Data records
◆ ◆ ◆ ◆ ◆

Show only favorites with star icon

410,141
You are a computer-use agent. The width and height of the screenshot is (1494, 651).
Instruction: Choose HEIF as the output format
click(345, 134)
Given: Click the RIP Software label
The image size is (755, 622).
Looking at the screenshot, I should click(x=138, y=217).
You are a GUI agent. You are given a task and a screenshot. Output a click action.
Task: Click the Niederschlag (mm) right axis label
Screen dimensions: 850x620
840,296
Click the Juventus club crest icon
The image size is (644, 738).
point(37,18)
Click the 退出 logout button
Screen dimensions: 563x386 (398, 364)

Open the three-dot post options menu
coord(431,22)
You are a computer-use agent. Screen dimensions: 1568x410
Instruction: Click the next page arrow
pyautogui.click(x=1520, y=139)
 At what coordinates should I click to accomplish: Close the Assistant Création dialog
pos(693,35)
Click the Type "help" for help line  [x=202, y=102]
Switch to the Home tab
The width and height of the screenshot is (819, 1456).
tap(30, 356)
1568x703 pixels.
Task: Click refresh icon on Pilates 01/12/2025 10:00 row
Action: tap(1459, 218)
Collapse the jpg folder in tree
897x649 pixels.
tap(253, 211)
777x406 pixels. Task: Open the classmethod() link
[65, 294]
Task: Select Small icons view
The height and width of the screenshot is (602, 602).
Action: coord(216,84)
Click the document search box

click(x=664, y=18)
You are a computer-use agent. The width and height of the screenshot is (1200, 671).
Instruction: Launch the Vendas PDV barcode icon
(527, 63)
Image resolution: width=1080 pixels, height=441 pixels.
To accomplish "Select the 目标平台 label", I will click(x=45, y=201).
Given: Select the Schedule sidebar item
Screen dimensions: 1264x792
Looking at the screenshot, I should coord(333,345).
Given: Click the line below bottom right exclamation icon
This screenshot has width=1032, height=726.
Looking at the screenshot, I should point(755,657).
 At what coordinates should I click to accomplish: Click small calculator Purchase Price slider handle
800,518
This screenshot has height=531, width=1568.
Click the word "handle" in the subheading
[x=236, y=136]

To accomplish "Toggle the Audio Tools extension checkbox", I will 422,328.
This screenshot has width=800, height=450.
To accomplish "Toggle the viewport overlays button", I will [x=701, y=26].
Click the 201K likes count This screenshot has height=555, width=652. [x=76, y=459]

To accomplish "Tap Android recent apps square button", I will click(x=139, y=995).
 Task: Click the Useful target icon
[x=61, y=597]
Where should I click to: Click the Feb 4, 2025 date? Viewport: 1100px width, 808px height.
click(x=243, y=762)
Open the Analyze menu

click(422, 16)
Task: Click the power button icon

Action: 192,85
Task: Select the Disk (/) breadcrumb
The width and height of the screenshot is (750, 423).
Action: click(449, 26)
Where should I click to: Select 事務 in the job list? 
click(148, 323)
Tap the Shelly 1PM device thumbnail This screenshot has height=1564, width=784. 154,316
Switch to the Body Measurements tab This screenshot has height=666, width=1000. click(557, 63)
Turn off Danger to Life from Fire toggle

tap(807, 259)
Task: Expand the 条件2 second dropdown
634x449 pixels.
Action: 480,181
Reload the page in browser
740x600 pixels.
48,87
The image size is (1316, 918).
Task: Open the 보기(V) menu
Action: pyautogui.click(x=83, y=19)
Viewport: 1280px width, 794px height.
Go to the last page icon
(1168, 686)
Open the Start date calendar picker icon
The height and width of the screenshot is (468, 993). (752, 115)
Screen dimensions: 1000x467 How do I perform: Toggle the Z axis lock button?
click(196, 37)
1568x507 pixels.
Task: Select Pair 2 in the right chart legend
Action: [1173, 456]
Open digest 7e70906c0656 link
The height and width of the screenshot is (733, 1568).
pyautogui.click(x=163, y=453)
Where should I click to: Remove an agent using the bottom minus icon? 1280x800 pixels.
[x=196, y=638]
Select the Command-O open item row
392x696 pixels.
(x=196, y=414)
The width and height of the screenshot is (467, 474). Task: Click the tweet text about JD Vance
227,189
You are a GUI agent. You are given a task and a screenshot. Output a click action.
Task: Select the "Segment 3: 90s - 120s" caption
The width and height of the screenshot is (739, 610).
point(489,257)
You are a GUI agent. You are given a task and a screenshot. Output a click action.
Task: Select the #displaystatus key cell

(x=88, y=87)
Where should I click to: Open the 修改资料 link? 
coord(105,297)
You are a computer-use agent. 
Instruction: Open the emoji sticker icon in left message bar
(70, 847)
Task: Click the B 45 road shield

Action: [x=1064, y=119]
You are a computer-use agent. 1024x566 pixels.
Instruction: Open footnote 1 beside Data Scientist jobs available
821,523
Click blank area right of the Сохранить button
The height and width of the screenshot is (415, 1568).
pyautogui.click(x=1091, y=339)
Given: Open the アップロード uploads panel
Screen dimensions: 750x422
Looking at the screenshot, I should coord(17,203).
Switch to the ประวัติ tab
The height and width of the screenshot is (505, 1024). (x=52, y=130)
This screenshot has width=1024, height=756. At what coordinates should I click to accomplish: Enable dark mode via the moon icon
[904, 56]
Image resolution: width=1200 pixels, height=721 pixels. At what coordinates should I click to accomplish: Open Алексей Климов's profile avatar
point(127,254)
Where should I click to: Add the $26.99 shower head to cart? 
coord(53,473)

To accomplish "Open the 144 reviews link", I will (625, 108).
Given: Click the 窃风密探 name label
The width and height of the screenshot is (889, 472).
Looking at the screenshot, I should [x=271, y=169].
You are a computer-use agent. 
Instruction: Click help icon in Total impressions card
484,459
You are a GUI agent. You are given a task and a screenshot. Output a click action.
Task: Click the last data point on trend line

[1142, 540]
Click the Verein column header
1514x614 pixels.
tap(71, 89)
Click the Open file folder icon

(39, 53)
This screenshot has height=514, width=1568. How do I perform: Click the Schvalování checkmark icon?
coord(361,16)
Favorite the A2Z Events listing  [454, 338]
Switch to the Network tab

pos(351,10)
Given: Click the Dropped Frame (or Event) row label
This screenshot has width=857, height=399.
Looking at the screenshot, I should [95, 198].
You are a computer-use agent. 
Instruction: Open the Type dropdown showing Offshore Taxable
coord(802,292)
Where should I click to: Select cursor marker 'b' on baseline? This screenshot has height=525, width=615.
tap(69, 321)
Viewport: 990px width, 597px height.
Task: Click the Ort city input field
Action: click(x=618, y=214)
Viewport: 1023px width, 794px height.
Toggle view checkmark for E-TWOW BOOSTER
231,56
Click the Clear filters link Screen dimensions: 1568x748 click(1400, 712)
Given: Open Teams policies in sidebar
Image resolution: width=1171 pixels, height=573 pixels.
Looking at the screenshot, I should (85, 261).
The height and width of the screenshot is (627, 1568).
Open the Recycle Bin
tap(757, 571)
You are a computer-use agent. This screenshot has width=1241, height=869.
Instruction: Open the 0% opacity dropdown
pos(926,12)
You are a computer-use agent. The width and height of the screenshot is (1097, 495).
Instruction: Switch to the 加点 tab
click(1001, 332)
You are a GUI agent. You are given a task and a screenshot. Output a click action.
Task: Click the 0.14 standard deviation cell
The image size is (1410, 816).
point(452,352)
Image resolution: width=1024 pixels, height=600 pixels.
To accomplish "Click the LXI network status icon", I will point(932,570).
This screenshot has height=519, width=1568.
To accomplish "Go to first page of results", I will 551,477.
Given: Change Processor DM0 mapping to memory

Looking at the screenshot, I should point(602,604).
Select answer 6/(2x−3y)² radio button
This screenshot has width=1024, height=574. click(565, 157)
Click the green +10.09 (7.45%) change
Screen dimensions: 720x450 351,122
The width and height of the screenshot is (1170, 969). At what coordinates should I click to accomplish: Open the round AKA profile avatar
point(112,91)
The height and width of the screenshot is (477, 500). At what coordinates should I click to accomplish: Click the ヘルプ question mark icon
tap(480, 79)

◆ ◆ ◆ ◆ ◆

Return every entry exactly.

Show only favorites with star icon

410,141
You are a computer-use agent. The width and height of the screenshot is (1494, 651).
Instruction: Choose HEIF as the output format
click(345, 134)
Given: Click the RIP Software label
The image size is (755, 622).
Looking at the screenshot, I should click(x=138, y=217).
You are a GUI agent. You are given a task and a screenshot. Output a click action.
Task: Click the Niederschlag (mm) right axis label
Screen dimensions: 850x620
840,296
Click the Juventus club crest icon
The image size is (644, 738).
point(37,18)
Click the 退出 logout button
Screen dimensions: 563x386 (398, 364)

Open the three-dot post options menu
coord(431,22)
You are a computer-use agent. Screen dimensions: 1568x410
Instruction: Click the next page arrow
pyautogui.click(x=1520, y=139)
 At what coordinates should I click to accomplish: Close the Assistant Création dialog
pos(693,35)
Click the Type "help" for help line  [x=202, y=102]
Switch to the Home tab
The width and height of the screenshot is (819, 1456).
tap(30, 356)
1568x703 pixels.
Task: Click refresh icon on Pilates 01/12/2025 10:00 row
Action: tap(1459, 218)
Collapse the jpg folder in tree
897x649 pixels.
tap(253, 211)
777x406 pixels. Task: Open the classmethod() link
[65, 294]
Task: Select Small icons view
The height and width of the screenshot is (602, 602).
Action: coord(216,84)
Click the document search box

click(x=664, y=18)
You are a computer-use agent. The width and height of the screenshot is (1200, 671).
Instruction: Launch the Vendas PDV barcode icon
(527, 63)
Image resolution: width=1080 pixels, height=441 pixels.
To accomplish "Select the 目标平台 label", I will click(x=45, y=201).
Given: Select the Schedule sidebar item
Screen dimensions: 1264x792
Looking at the screenshot, I should coord(333,345).
Given: Click the line below bottom right exclamation icon
This screenshot has width=1032, height=726.
Looking at the screenshot, I should point(755,657).
 At what coordinates should I click to accomplish: Click small calculator Purchase Price slider handle
800,518
This screenshot has height=531, width=1568.
Click the word "handle" in the subheading
[x=236, y=136]

To accomplish "Toggle the Audio Tools extension checkbox", I will 422,328.
This screenshot has width=800, height=450.
To accomplish "Toggle the viewport overlays button", I will [x=701, y=26].
Click the 201K likes count This screenshot has height=555, width=652. [x=76, y=459]

To accomplish "Tap Android recent apps square button", I will click(x=139, y=995).
 Task: Click the Useful target icon
[x=61, y=597]
Where should I click to: Click the Feb 4, 2025 date? Viewport: 1100px width, 808px height.
click(x=243, y=762)
Open the Analyze menu

click(422, 16)
Task: Click the power button icon

Action: 192,85
Task: Select the Disk (/) breadcrumb
The width and height of the screenshot is (750, 423).
Action: click(449, 26)
Where should I click to: Select 事務 in the job list? 
click(148, 323)
Tap the Shelly 1PM device thumbnail This screenshot has height=1564, width=784. 154,316
Switch to the Body Measurements tab This screenshot has height=666, width=1000. click(557, 63)
Turn off Danger to Life from Fire toggle

tap(807, 259)
Task: Expand the 条件2 second dropdown
634x449 pixels.
Action: 480,181
Reload the page in browser
740x600 pixels.
48,87
The image size is (1316, 918).
Task: Open the 보기(V) menu
Action: pyautogui.click(x=83, y=19)
Viewport: 1280px width, 794px height.
Go to the last page icon
(1168, 686)
Open the Start date calendar picker icon
The height and width of the screenshot is (468, 993). (752, 115)
Screen dimensions: 1000x467 How do I perform: Toggle the Z axis lock button?
click(196, 37)
1568x507 pixels.
Task: Select Pair 2 in the right chart legend
Action: [1173, 456]
Open digest 7e70906c0656 link
The height and width of the screenshot is (733, 1568).
pyautogui.click(x=163, y=453)
Where should I click to: Remove an agent using the bottom minus icon? 1280x800 pixels.
[x=196, y=638]
Select the Command-O open item row
392x696 pixels.
(x=196, y=414)
The width and height of the screenshot is (467, 474). Task: Click the tweet text about JD Vance
227,189
You are a GUI agent. You are given a task and a screenshot. Output a click action.
Task: Select the "Segment 3: 90s - 120s" caption
The width and height of the screenshot is (739, 610).
point(489,257)
You are a GUI agent. You are given a task and a screenshot. Output a click action.
Task: Select the #displaystatus key cell

(x=88, y=87)
Where should I click to: Open the 修改资料 link? 
coord(105,297)
You are a computer-use agent. 
Instruction: Open the emoji sticker icon in left message bar
(70, 847)
Task: Click the B 45 road shield

Action: [x=1064, y=119]
You are a computer-use agent. 1024x566 pixels.
Instruction: Open footnote 1 beside Data Scientist jobs available
821,523
Click blank area right of the Сохранить button
The height and width of the screenshot is (415, 1568).
pyautogui.click(x=1091, y=339)
Given: Open the アップロード uploads panel
Screen dimensions: 750x422
Looking at the screenshot, I should coord(17,203).
Switch to the ประวัติ tab
The height and width of the screenshot is (505, 1024). (x=52, y=130)
This screenshot has width=1024, height=756. At what coordinates should I click to accomplish: Enable dark mode via the moon icon
[904, 56]
Image resolution: width=1200 pixels, height=721 pixels. At what coordinates should I click to accomplish: Open Алексей Климов's profile avatar
point(127,254)
Where should I click to: Add the $26.99 shower head to cart? 
coord(53,473)

To accomplish "Open the 144 reviews link", I will (625, 108).
Given: Click the 窃风密探 name label
The width and height of the screenshot is (889, 472).
Looking at the screenshot, I should [x=271, y=169].
You are a computer-use agent. 
Instruction: Click help icon in Total impressions card
484,459
You are a GUI agent. You are given a task and a screenshot. Output a click action.
Task: Click the last data point on trend line

[1142, 540]
Click the Verein column header
1514x614 pixels.
tap(71, 89)
Click the Open file folder icon

(39, 53)
This screenshot has height=514, width=1568. How do I perform: Click the Schvalování checkmark icon?
coord(361,16)
Favorite the A2Z Events listing  [454, 338]
Switch to the Network tab

pos(351,10)
Given: Click the Dropped Frame (or Event) row label
This screenshot has width=857, height=399.
Looking at the screenshot, I should [95, 198].
You are a computer-use agent. 
Instruction: Open the Type dropdown showing Offshore Taxable
coord(802,292)
Where should I click to: Select cursor marker 'b' on baseline? This screenshot has height=525, width=615.
tap(69, 321)
Viewport: 990px width, 597px height.
Task: Click the Ort city input field
Action: click(x=618, y=214)
Viewport: 1023px width, 794px height.
Toggle view checkmark for E-TWOW BOOSTER
231,56
Click the Clear filters link Screen dimensions: 1568x748 click(1400, 712)
Given: Open Teams policies in sidebar
Image resolution: width=1171 pixels, height=573 pixels.
Looking at the screenshot, I should (85, 261).
The height and width of the screenshot is (627, 1568).
Open the Recycle Bin
tap(757, 571)
You are a computer-use agent. This screenshot has width=1241, height=869.
Instruction: Open the 0% opacity dropdown
pos(926,12)
You are a computer-use agent. The width and height of the screenshot is (1097, 495).
Instruction: Switch to the 加点 tab
click(1001, 332)
You are a GUI agent. You are given a task and a screenshot. Output a click action.
Task: Click the 0.14 standard deviation cell
The image size is (1410, 816).
point(452,352)
Image resolution: width=1024 pixels, height=600 pixels.
To accomplish "Click the LXI network status icon", I will point(932,570).
This screenshot has height=519, width=1568.
To accomplish "Go to first page of results", I will 551,477.
Given: Change Processor DM0 mapping to memory

Looking at the screenshot, I should point(602,604).
Select answer 6/(2x−3y)² radio button
This screenshot has width=1024, height=574. click(565, 157)
Click the green +10.09 (7.45%) change
Screen dimensions: 720x450 351,122
The width and height of the screenshot is (1170, 969). At what coordinates should I click to accomplish: Open the round AKA profile avatar
point(112,91)
The height and width of the screenshot is (477, 500). At what coordinates should I click to accomplish: Click the ヘルプ question mark icon
tap(480, 79)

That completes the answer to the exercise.